Ontologie : Démocritique

janvier 2008

Acyberespace



Cyberespace est un néologisme masculin à la mode, destiné à renommer avec quelque emphase le réseau des réseaux et ses divers protocoles.

Formé à partir d'une évocation de cette discipline d'ingénieur et de mathématiciens que l'on nomme cybernétique, il a donné à des auteurs de référence l'occasion de publier nombre d'ouvrages et d'articles à sensation.

Sans autre réflexion sur sa pertinence1, ce néologisme s'est depuis répandu et popularisé, quelque fois pour ne désigner que des sites de publication sur le Web de quelques communautés locales, (le cyberespace de la communauté urbaine de...) tout en conservant son intention première, qui semble être de désigner tout ce qui permet de supporter par des réseaux électroniques les échanges des humains via leurs machines. "via" et non "vers".

Ainsi est né un contresens, tant ce néologisme est mal formé : à l’analyse, il aurait fallu le doter d’un préfixe privatif, ce qui aurait donc donné "acyberespace", rétablissant la réalité qui caractérise la chose en question.

DONNÉES FOURNIES ▸
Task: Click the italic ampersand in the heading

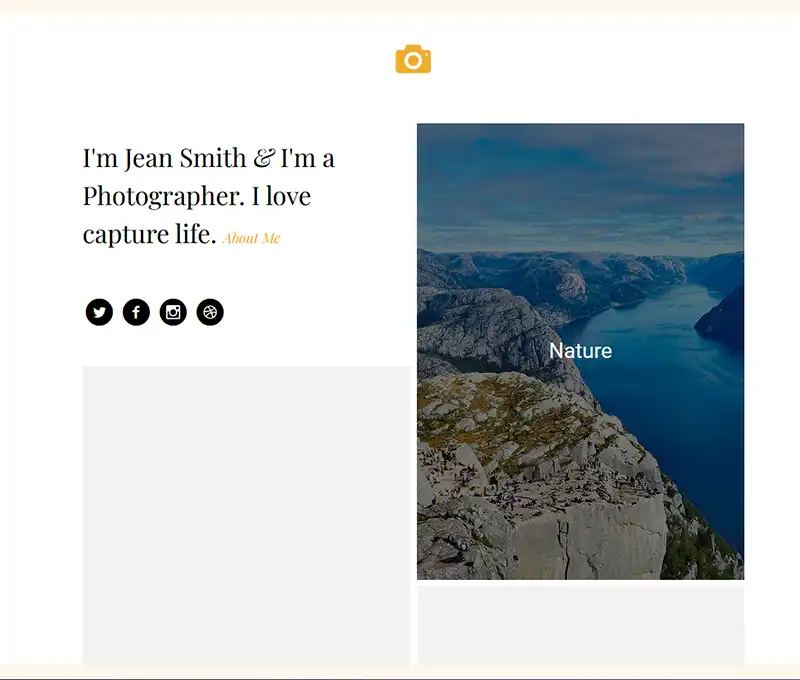Action: 263,158
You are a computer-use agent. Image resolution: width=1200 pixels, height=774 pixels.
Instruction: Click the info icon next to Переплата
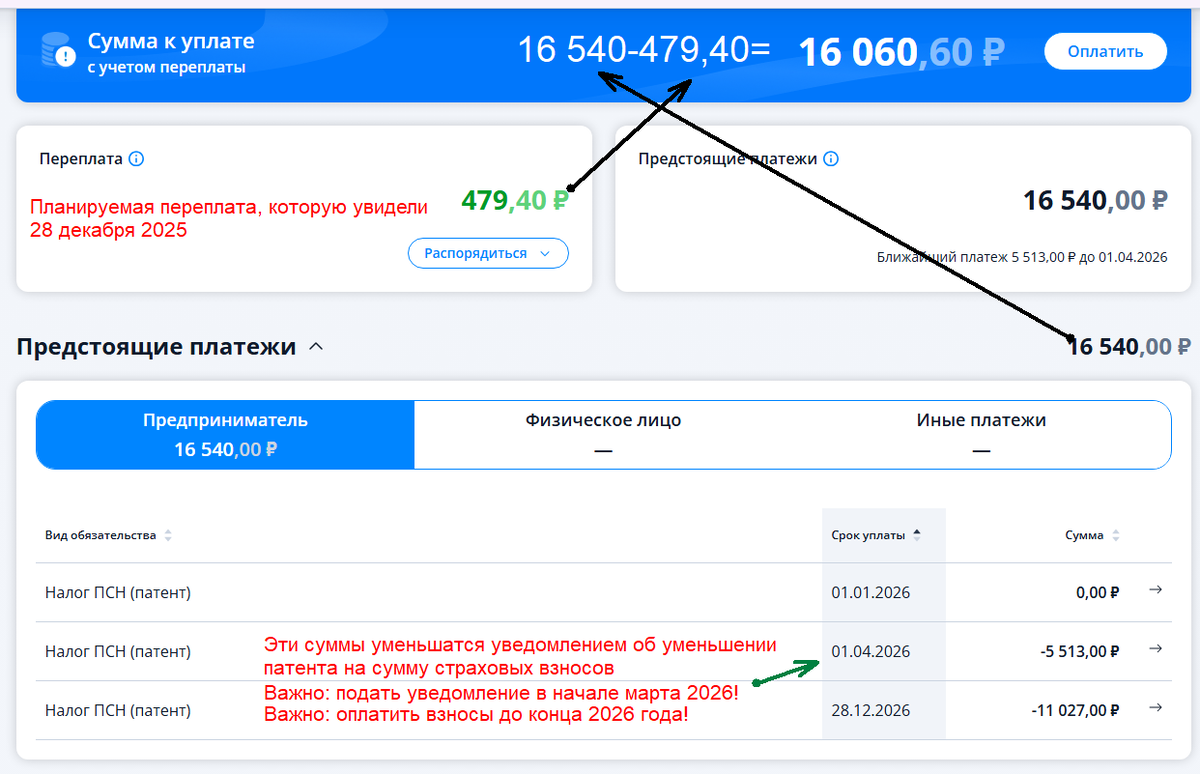(x=138, y=159)
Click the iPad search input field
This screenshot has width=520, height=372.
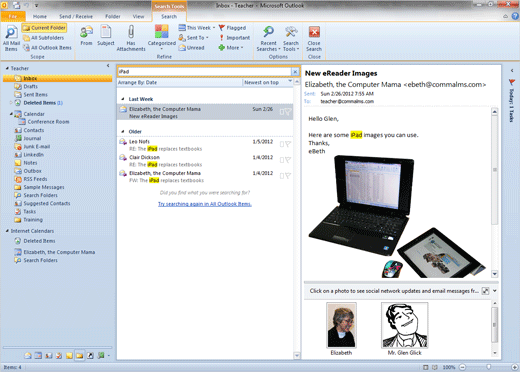(x=205, y=72)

CONSIGNE A ▸ Recopiez le passage du texte sur le mot « cyberespace » qui va de « janvier 2008 » jusqu'à « d'articles à sensation. » inclus.
CONSIGNE B ▸ Poursuivez le texte sur le mot « cyberespace » à la suite de sa dernière phrase.

RÉPONSE ATTENDUE A ▸
janvier 2008

Acyberespace



Cyberespace est un néologisme masculin à la mode, destiné à renommer avec quelque emphase le réseau des réseaux et ses divers protocoles.

Formé à partir d'une évocation de cette discipline d'ingénieur et de mathématiciens que l'on nomme cybernétique, il a donné à des auteurs de référence l'occasion de publier nombre d'ouvrages et d'articles à sensation.

RÉPONSE ATTENDUE B ▸
A l’expérience, nul ne peut maîtriser quoi que ce soit dont la dynamique est plus élevée que ce dont il dispose pour cette maîtrise. Ceci est notoirement expliqué et confirmé par des représentations mathématiques formelles en usage chez les automaticiens, qui ordinairement s'en tiennent à ne les appliquer qu'à des systèmes matériels. Aussi désagréable que cela puisse être, force est de constater qu’il en est ainsi pour tout ce qui se gouverne, des artefacts ou des êtres vivants, des ensembles de machines ou des communautés humaines. N’est-ce pas pour désigner ce qui a trait au commandement des hommes que André-Marie Ampère avait introduit le terme « cybernétique » ? Et plus tard, Norbert Wiener, dans un document fondateur « Control and communication in the animal and the machine » devait confirmer sa définition de la cybernétique comme science formelle du contrôle par rétroaction de tout système, qu'il soit matériel ou humain.

Les fréquences propres et l'ampleur (le "gain" au sens formel des automaticiens) des phénomènes émergeant sur le réseau des réseau dépasse toutes les capacités de contrôle existantes, privées ou publiques.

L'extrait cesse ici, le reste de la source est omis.